Nos últimos cinco anos, o interesse e a valorização pela cozinha brasileira têm crescido ao redor do mundo. Principalmente desde que chefs como Alex Atala, Helena Rizzo, Jefferson Rueda e o próprio Oliveira começaram a ganhar projeção no cenário gastronômico internacional, em premiações como os 50 Best e o Guia Michelin, que escolheu São Paulo e Rio de Janeiro como as suas únicas cidades de atuação na América Latina.
“Hoje a versão da moqueca que eu sirvo é um dos pratos preferidos dos clientes”, diz o chef paulistano Rafael Cagali, à frente do Da Terra, restaurante reconhecido com duas estrelas Michelin em Londres.
O espaço de alta cozinha com receitas de inspiração na América Latina e influência italiana tem no menu de goiabada a farinha de mandioca, de azeite de dendê a cumari.
“A oferta aqui ficou ainda mais limitada depois do Brexit, mas consigo jogar com o que tenho para criar as receitas. Acho que os pratos (com produtos brasileiros) são bem apreciados pois os sabores são muito diferentes do que a maior parte dos clientes já experimentou”, defende.
Segundo Cagali, trata-se de uma cozinha muito desconhecida e instigante para a maioria das pessoas, o que aumenta a curiosidade em prová-la. De Singapura a Ghent, na Bélgica, chefs brasileiros têm buscado levar uma culinária requintada e moderna que prioriza os ingredientes nativos brasileiros na tentativa de atualizar as receitas e técnicas tradicionais.
É um momento inédito da gastronomia brasileira no mundo, que deve se tornar ainda mais relevante quando a chef paranaense Manu Buffara abrir o seu já concorrido Ella em Nova York.
Com previsão de inauguração até maio de 2022, o restaurante com clima mais casual do que o Manu (o fine dining que ela mantém em Curitiba) e pratos para compartilhar vai levar um vislumbre dos ingredientes e técnicas nacionais para a maior cidade americana, conhecida por sua intensa cena de restaurantes.
No começo da década de 1990, Claude Troisgros foi pioneiro em apresentar a cozinha brasileira moderna aos americanos: ele inaugurou o seu C.T. Restaurant perto do Madison Square Park, “um dos restaurantes mais notáveis” a abrir em Nova York, de acordo com crítica do The New York Times na época.

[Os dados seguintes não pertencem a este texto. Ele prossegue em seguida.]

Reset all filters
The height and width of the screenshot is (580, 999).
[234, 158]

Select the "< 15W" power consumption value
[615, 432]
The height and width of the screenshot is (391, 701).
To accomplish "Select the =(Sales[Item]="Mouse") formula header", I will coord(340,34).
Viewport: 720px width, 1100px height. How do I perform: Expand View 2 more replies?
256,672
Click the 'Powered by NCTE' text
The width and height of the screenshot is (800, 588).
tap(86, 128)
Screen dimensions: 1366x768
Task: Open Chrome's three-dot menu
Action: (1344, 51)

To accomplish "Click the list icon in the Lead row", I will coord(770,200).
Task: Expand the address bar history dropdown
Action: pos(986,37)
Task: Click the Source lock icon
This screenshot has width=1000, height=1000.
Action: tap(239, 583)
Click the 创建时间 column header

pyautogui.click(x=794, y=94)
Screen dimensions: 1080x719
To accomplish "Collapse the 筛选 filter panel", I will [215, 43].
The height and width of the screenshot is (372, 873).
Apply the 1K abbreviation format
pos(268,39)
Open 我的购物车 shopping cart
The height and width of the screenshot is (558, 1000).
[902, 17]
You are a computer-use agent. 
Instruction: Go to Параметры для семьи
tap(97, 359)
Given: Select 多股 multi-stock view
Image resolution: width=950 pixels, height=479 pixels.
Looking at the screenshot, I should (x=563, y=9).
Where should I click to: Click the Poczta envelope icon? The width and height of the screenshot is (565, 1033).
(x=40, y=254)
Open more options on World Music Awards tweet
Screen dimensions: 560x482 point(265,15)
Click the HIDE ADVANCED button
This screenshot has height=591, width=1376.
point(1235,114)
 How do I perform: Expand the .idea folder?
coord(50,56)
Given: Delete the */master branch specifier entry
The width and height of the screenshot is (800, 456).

Caminho que Buffara tenta seguir agora. “Nova York vai dar aberturas profissionais, principalmente para mim, que estou fora do eixo Rio-São Paulo. Quero aproveitar para mostrar que a cozinha brasileira é autêntica e que todos podem gostar”, afirma.
Para ela, a gastronomia brasileira é muito pouco conhecida além do óbvio, “daquela comida ‘turística’ que é encontrada fora do Brasil”, diz. “A nossa cozinha é continental, ampla e diversa. Temos culturas alimentares muito especiais de norte a sul. Mostrar essas diferenças e as nuances dos sabores brasileiros é o meu maior objetivo no Ella.”
No menu, serão cerca de dez a 12 pratos que mudam conforme a evolução da cozinha e a sazonalidade de produtos, da bottarga vinda de Santa Catarina a ingredientes que a chef tem garimpado em mercados do Queen e de New Jersey.
“Hoje a oferta de produtos é muito maior, embora algumas coisas nativas não sejam fáceis de encontrar. Mas quero também utilizar produtos locais para incluir a gastronomia brasileira com a técnica, o sabor e o nosso conhecimento alimentar”, explica.
Ela conta que pretende aos poucos poder levar ao país algumas sementes para plantar —como pimentas e ervas— e criar uma abertura gradativa para importação de ingredientes nacionais.
Vasconcellos, do Caboco, também diz acreditar que pouco a pouco vai ser mais fácil encontrar os ingredientes brasileiros no mercado americano, à medida que a cozinha nacional ganhe mais projeção no país.
“Estamos fincando uma bandeira brasileira em solo americano. E nós não viemos para brincar”, afirma.